Messages about Grief in Thanksgivings Past
- Sarah Lyman Kravits
- 3 days ago
- 3 min read
As the twelfth holiday season after my brother Frank's death approaches, I have been reminiscing about the many Thanksgiving celebrations we shared during his life, pulling up my now-solo, and less complete, versions of the memories that we constructed together. When celebrating with my North Carolina-born grandmother, we enjoyed classic cornbread stuffing, and when up north with my Italian-American grandmother, she made delicious sausage stuffing. I had a great uncle who fancied creamed pearl onions on the menu, a dish which took me years to appreciate. When a younger cousin became a vegetarian, my grandmother began baking her a separate tin of stuffing in the oven, outside of the turkey. One year we had Thanksgiving dinner at a restaurant with a great aunt we were visiting a few hours away, which felt odd and exciting and a little like breaking the rules. Then there was the time, much later when we were adults with our own children, when we met up at my parents' home for the Thanksgiving celebration. My mom, a practical sort who likes to minimize fuss, had purchased in-bag microwaveable potatoes. Frank, who had the most refined palate in the family, quietly sent me to the Giant Food to source some spuds to cook the old-fashioned way, and politely convinced Mom to save the bagged potatoes for another night. We served both the canned cranberry jelly and the fruit-laden kind, in an attempt to please all of the diners, and I brought homemade pumpkin pies. I bake them almost every year, but I can't always find the crookneck pumpkins that I like best for cooking down, so I make do with what's available.

I see lessons for grieving in these Thanksgiving stories. When you are with certain people, some options for managing or expressing grief are available, and with others, the options change. Sometimes, you become ready to try out a way of processing loss that didn't appeal to you for a long time. Other times, a choice you've made for years doesn't work for you anymore, and you make a change. Occasionally you might do something that seems to break a rule, but find that it adds a needed spark to your life. There are moments when what someone offers you doesn't work, and you need to assert yourself to choose something else. Variety, and allowing for differences, can help a range of people get what they need. And when you don't have something you normally count on to help you through, you might be able to approximate it with a substitution.
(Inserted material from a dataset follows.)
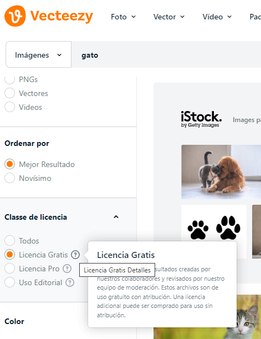Screen dimensions: 261x339
Task: Collapse the Classe de licencia section
Action: [116, 217]
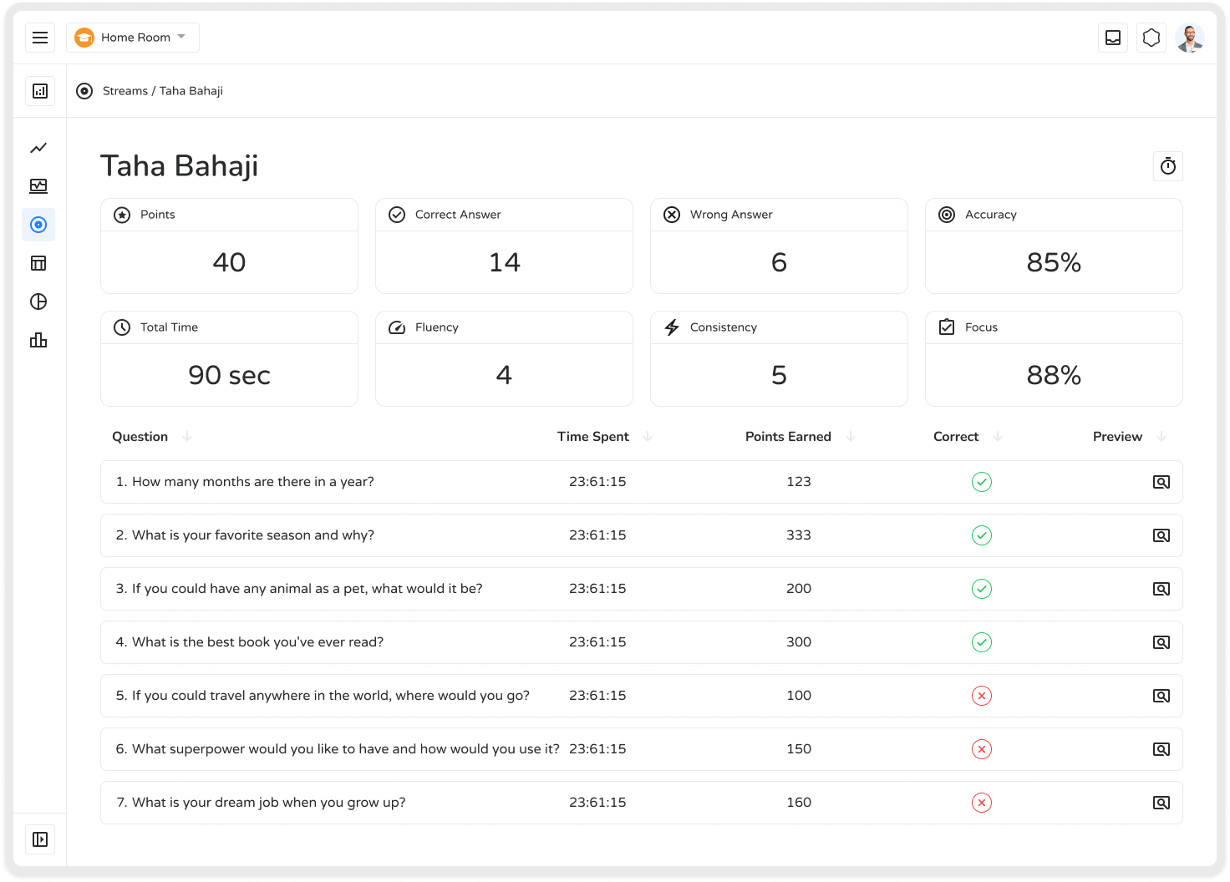Sort the table by Points Earned

851,436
Thanksgiving, for all of its seemingly rigid traditions and Norman Rockwell-inspired expectations, changes in unexpected and nonlinear ways for most people over time. So too does the experience of grief through the years. Reflect on what is changing for you -- or perhaps what you want to change intentionally. Be curious about what you need. Try something new, and keep it or discard it depending on how you feel. Let the way you keep your loved one with you change in ways that honor the changes within and without you.
I think sometimes, if my brother were alive, he would notice the ways that I am changing over time, and adapt to them, and our relationship would continue to evolve. I hope that by responding to my changing instincts around grief over time, I'm finding a semblance of that evolution with him.
I am grateful to share my stories, my grief, and my brother with you in this space. May a moment or two of peace come your way this Thanksgiving.